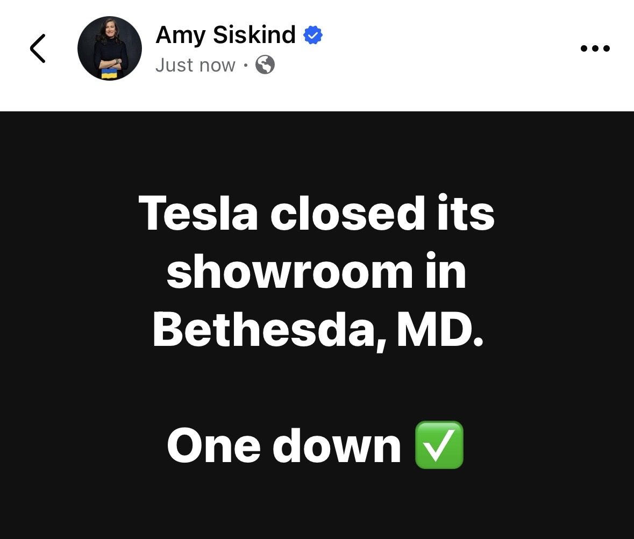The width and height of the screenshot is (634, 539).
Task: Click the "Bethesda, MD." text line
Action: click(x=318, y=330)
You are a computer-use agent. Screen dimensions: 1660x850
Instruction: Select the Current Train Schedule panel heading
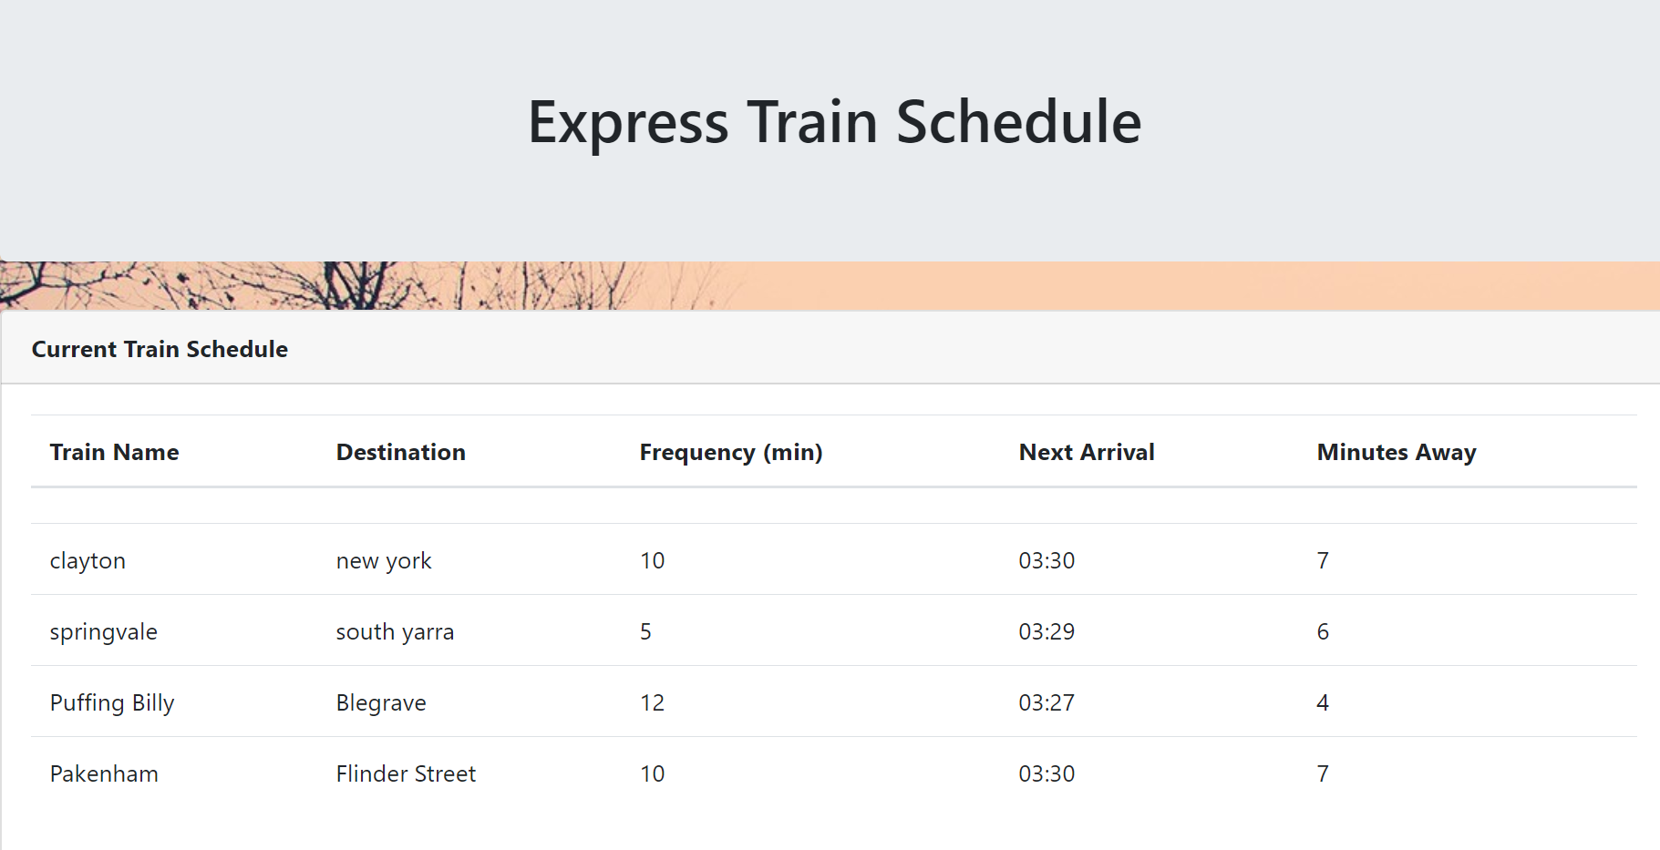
***
* PROBLEM TO WORK ON *
Write out exactly the lines from the line that contains "You are a computer-use" to the last line of the material above, both included; pictures do not belong in the copy.

* RESULT FOR THIS TASK *
You are a computer-use agent. Screen dimensions: 1660x850
Instruction: Select the Current Train Schedule panel heading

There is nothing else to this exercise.